Lesson 10: Systems of Linear Equations in Two Variables
Lesson Objectives
Dear learner;
At the end of this lesson you will be able to:
- State different techniques to solve systems of Linear Equations in Two Variables
- Solve systems of Linear Equations in Two Variables.
- Use solutions to systems of Linear Equations in Two Variables in real life problems.
Key Terms
- system of linear equations
- one solution
- many solution
- no solution
Brainstorming Questions
1. A bakery sells two types of cakes: chocolate cakes and vanilla cakes. The bakery sold a total of 80 cakes on a particular day, with the total revenue amounting to birr 600. If a chocolate cake costs birr 8 and a vanilla cake costs birr 6, how many of each type of cake were sold that day?
Solution
To determine how many chocolate cakes and vanilla cakes were sold, we’ll set up and solve a system of linear equations based on the given information.
Define the Variables
Let
- $ x$ be the number of chocolate cakes sold.
- $y$ be the number of vanilla cakes sold.
Set Up the Equations
Total Cakes Sold: The total number of cakes sold is 80.
$x + y = 80$
Total Revenue: The revenue from selling chocolate cakes and vanilla cakes is 600 Birr. Chocolate cakes cost 8 Birr each, and vanilla cakes cost 6 Birr each.
$8x + 6y = 600$.
Solve the System of Equations
We have the following system of equations:
$\begin{cases}
x + y = 80 \\
8x + 6y = 600
\end{cases}$
Step 1: Solve for $ y \text{ in terms of } x $ from the first equation
$y = 80 – x$
Step 2: Substitute $ y $ into the second equation
$8x + 6(80 – x) = 600.$
Step 3: Distribute and simplify
$8x + 480 – 6x = 600.$
Step 4: Substitute $ x $ back into the first equation to find $ y$
$y = 80 – 60.$
Step 5: Solve for $ y$
$y = 20.$
2.1. Solving systems of linear equations in two variables
Dear learner,
An equation of the type 𝑎𝑥 + 𝑏𝑦 = 𝑐 where 𝑎, 𝑏 and 𝑐 are arbitrary constants and 𝑎 ≠ 0, 𝑏 ≠ 0, is called a linear equation in two variables.
Example 1:
$3x +2y =5, x -3y = 6 $etc. are linear equations
Definition:
- A system of linear equations in two variables is a set of two or more equations that involve the same two variables and can be solved simultaneously to find the unique point where the equations intersect on a coordinate plane.

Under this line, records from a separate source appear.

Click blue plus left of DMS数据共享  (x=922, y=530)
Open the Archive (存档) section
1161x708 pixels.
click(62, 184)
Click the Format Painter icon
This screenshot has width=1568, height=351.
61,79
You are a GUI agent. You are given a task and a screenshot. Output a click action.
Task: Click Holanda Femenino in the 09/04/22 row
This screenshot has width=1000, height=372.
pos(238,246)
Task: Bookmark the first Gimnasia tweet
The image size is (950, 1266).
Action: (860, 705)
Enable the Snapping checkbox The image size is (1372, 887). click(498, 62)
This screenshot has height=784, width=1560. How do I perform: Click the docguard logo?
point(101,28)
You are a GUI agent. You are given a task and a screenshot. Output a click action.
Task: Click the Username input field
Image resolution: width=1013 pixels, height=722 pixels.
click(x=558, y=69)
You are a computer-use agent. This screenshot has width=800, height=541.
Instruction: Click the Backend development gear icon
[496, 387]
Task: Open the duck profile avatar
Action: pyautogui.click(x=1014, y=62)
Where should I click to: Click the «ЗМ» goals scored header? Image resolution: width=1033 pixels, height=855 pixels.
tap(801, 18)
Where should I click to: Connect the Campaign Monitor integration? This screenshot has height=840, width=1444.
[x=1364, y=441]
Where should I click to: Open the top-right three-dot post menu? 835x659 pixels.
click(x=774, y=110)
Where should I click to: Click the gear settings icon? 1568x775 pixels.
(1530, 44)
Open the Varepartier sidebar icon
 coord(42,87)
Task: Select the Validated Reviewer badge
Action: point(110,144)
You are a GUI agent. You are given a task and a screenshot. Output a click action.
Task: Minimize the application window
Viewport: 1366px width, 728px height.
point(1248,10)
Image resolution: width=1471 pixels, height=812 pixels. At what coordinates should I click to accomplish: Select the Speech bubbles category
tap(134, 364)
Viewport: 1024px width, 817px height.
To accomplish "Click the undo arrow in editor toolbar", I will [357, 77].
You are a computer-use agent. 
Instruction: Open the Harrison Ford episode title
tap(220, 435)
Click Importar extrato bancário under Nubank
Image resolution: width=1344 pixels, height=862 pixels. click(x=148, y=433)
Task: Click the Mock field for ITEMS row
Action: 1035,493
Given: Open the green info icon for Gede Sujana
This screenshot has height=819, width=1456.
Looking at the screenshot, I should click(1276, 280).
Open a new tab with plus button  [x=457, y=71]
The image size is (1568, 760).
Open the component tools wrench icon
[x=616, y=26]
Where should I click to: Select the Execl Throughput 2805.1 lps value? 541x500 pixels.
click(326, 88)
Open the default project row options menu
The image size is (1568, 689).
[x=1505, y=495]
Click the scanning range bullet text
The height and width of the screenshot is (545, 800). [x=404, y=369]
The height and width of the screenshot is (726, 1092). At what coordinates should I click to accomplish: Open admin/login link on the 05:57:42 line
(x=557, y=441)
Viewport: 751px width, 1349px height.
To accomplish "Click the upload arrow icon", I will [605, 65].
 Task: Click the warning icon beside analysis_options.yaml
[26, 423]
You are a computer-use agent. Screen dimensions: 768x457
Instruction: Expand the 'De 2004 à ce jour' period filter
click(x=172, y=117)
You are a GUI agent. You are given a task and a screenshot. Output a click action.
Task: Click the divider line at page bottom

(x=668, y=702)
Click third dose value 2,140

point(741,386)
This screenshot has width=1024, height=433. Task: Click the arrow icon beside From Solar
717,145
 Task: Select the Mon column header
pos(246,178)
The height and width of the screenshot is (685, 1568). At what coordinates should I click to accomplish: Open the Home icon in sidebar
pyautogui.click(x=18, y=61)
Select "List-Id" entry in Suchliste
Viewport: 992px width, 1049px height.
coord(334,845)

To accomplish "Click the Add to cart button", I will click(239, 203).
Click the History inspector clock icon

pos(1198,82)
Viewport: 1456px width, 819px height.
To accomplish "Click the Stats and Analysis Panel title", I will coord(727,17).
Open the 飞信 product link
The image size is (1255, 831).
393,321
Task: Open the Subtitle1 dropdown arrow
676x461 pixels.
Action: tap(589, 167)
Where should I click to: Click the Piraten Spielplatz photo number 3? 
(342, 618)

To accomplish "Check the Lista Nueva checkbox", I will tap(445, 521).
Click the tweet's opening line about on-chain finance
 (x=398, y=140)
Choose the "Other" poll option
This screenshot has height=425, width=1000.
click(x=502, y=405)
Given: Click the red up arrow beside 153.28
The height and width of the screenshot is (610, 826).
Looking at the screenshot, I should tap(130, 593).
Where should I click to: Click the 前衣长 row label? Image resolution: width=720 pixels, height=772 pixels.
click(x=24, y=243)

- Some linear systems may not have a solution, while others may have an infinite number of solutions.
- For a linear system to have a unique solution, there must be at least as many equations as there are variables. However, even this does not guarantee a unique solution.
Example 2:
a). the equation: 3x +y = 6 has many solutions in the set of real numbes
b). $\begin{cases}
3x +2 y = 5 \\
2x -y = 1
\end{cases}$ has unique or one solution.
2.1.1 Solving systems of linear equations in two variables using tables
- Dear learner; Solving systems of linear equations in two variables using tables involves organizing the equations into a table format and systematically finding the values of the variables that satisfy both equations simultaneously. This method is particularly useful for visual learners and can provide a clear and structured approach to solving such systems.
Example 3:
Find the solution for the system of equations: $\begin{cases}
2x -y = -1 \\
x +2y = 7
\end{cases}$ using table method.
Solution:
To solve this system using tables, we can create a table with rows for $x, y$, and the equations. We then substitute different values for $x$ or $y$ into each equation at a time and calculate the corresponding values for the other variable. By filling out the table with these values, we can identify the solution where both equations are satisfied.
| x | 0 | 1 | 2 | 3 |
| $2x – y= -1$ | 1 | 3 | 5 | 7 |
| $x + 2y= 7$ | $\frac{7}{2}$ | 3 | $\frac{5}{2}$ | 2 |
By substituting the given values of $x$ into each equation, the value of $y$ is simultaneously similar at $x = 1$. Therefore, the solution set that satisfies both equations at the same time at (1, 3) means at $x = 1$ and $y = 3$.
Solution set = {(1,3)}.
2.1. 2 Solving systems of linear equations in two variables by substitution
- Dear learner; Solving systems of linear equations in two variables by substitution involves replacing one variable in one equation with an expression involving the other variable from the second equation. This method allows for finding the values of both variables that satisfy both equations simultaneously.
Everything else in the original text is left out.